By interpreting the metaphorical expressions found in art we can gain a deeper understanding of our own confused emotions.  Take for example Swiss artist Urs Fischer’s Wax Sculpture of Dasha Zhukova with a candle wick in her head.  The sculpture depicted the elegant Russian gallery owner in a graceful pink dress reclining in a bucket chair.  Over the course of weeks, the wax mannequin melted to the ground, captivating observers with meditations on impermanence; a beguiling metaphor for death.  

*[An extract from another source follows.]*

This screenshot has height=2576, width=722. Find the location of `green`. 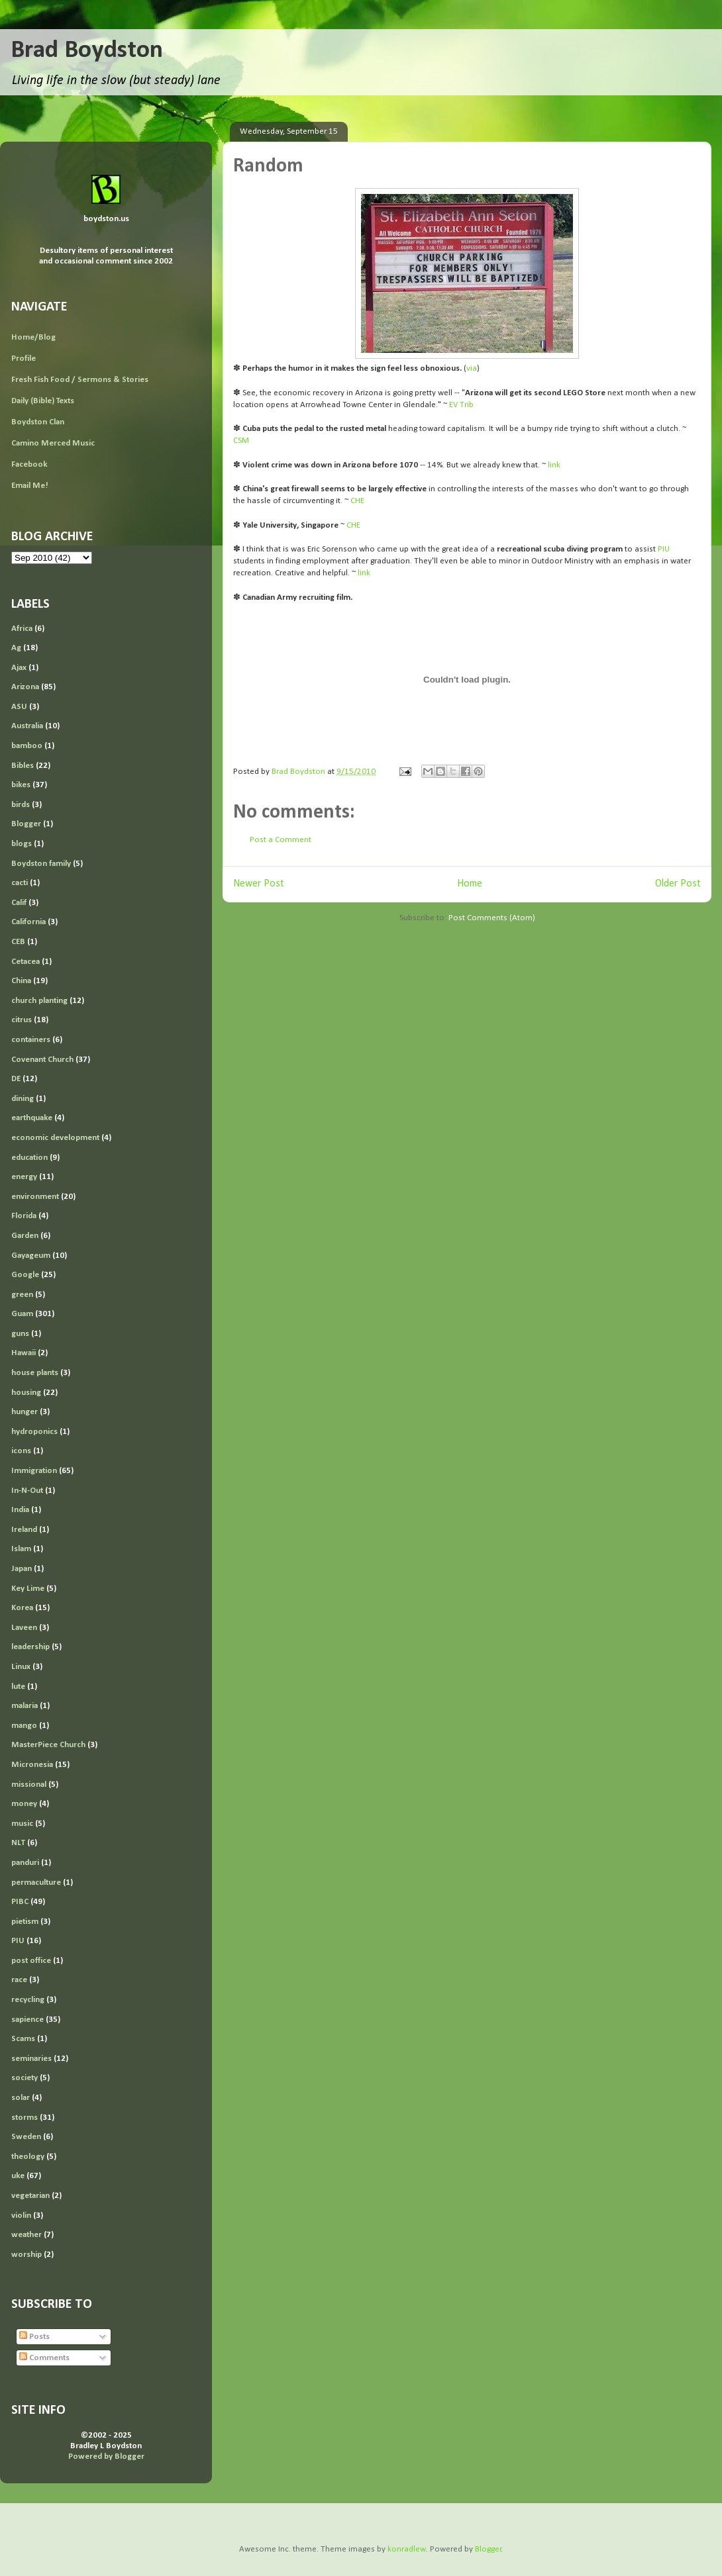

green is located at coordinates (22, 1294).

To paraphrase Archetypal Psychologist James Hillman, we must admit our ‘lostness’ in the presence of an image, whether that be a visual piece or even a dream, in order to gain a deeper understanding of ourselves and our perceptions. 

 

Unity 

 

For a moment let us recall Alexandre Dumas’ oft-quoted axiom in The Three Musketeers, ‘All for one and one for all, united we stand divided we fall’.  We are united by our mortality, united by our anxieties, and our progress relies on the directives of conscience and human spirit.  Art distills the zeitgeist, and through the cultivation and expression of our abstract ideas we can see more of what we share than that which divides us. 

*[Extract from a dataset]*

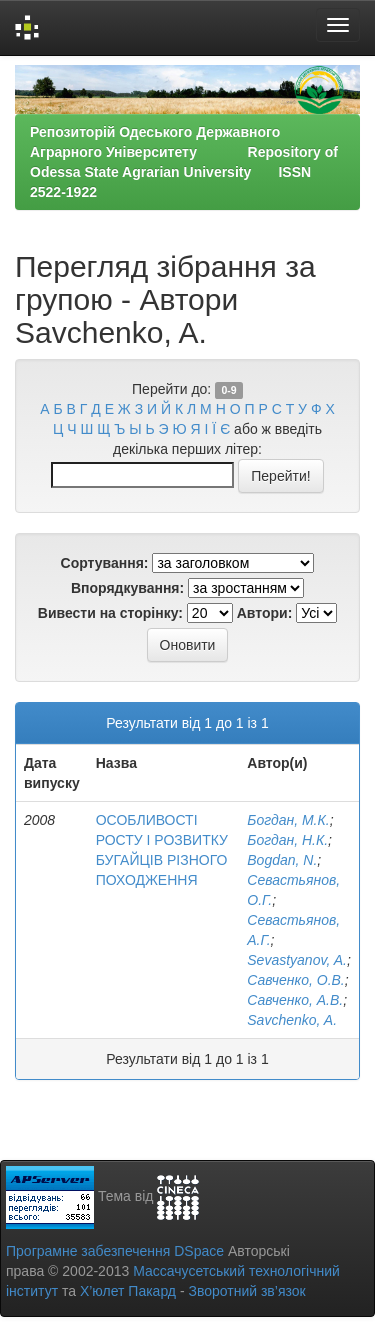 The image size is (375, 1337). Describe the element at coordinates (288, 820) in the screenshot. I see `Богдан, М.К.` at that location.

The realisation of what it means to be human is an abstract endeavour, now, more than ever, we must examine our collective humanity in order to convalesce together.  Art can aid in this realisation.  

Catharsis 

Our social media feeds are saturated with fellow artists’ DJ mixes and book recommendations.  The increased frequency of these remote personal exhibitions illuminates elements of the human condition and it’s desire to transcend, externalise and ultimately express. 


Whether or not these informal spectacles are intended as catharses is irrelevant.  Artistic exhibition in all forms enriches our ability to empathise.  Our capacity to feel is augmented.  To paraphrase Gotthold Ephraim Lessing (1), in the stirring of our emotions via exposure to a tragic exposition, we learn how to feel our emotions more healthfully.  In other words, the creation and appreciation of tragic art renews and restores us.  In a time of such hardship we ought to treasure any renewal of our strength via means of cathartic art or otherwise. 

 

Antidote to the desensitisation of our post-capitalist society

The fifth reason is a more abstract affair.  Most of our lives are characterised by an entanglement of psychic obstructions.  We are benumbed by pornography, fake news and fast food.  We are seduced by all that desensitises us, our society seethes with detachment, narcissism and excess.  When we revel in the aesthetic we temporarily dispense of our numbness; surely beauty can only be created and appreciated in the absence of numbness?


Anton Chekhov’s trip to Sakhalin Island comes to mind, where he sought to alleviate the ennui that typified Tsarist Russia in the 1880s.  His society was infested with many of the social afflictions that characterise modern society; nepotism, machiavellianism and self-help syndrome.  He escaped to a penal colony, to rediscover his soul and invented a new genre of literature.